## TASK DESCRIPTION
Please transcribe every record below exactly, leaving out the pictures.

(Stored data entries)
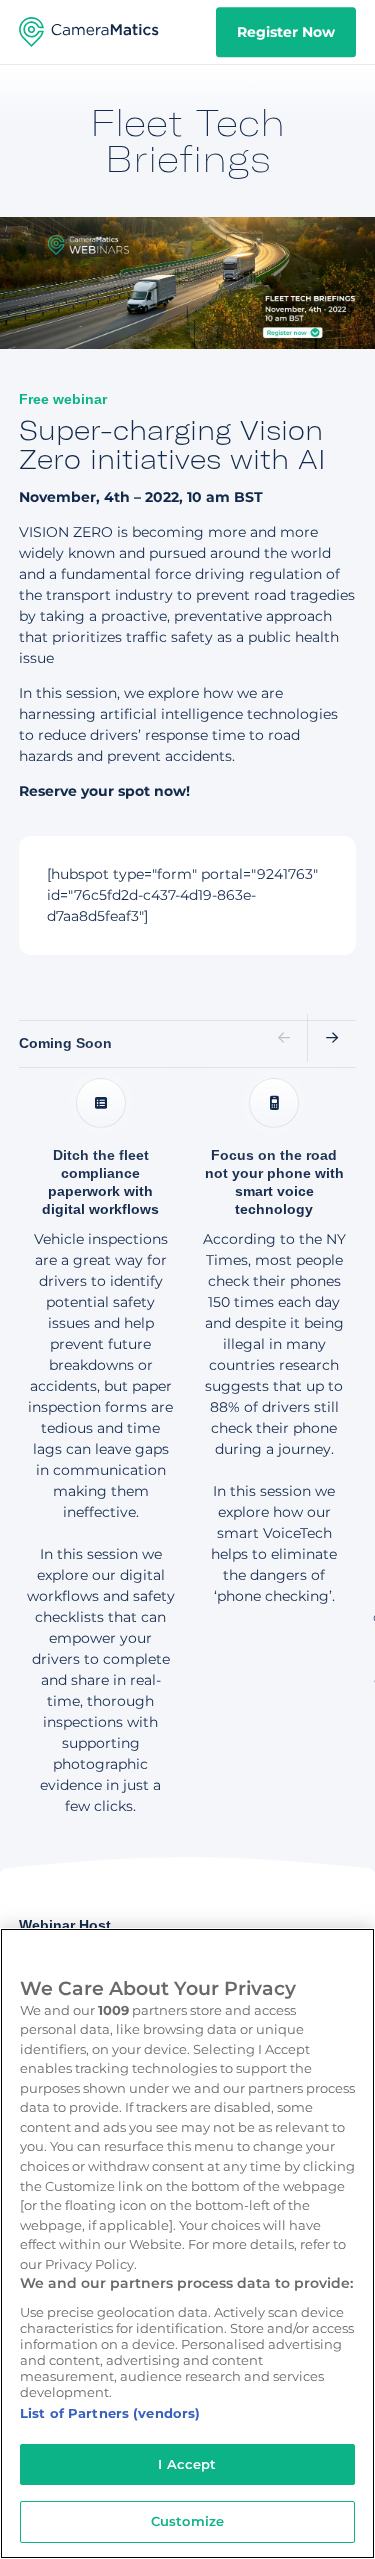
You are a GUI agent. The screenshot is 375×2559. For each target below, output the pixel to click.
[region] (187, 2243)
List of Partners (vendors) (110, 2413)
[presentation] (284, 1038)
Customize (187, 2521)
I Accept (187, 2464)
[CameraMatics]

## OUTPUT FOR THIS EXERCISE
You are a GUI agent. The screenshot is 375×2559. For each target below, output the pixel to click.
[region] (187, 2243)
List of Partners (vendors) (110, 2413)
[presentation] (284, 1038)
Customize (187, 2521)
I Accept (187, 2464)
[CameraMatics]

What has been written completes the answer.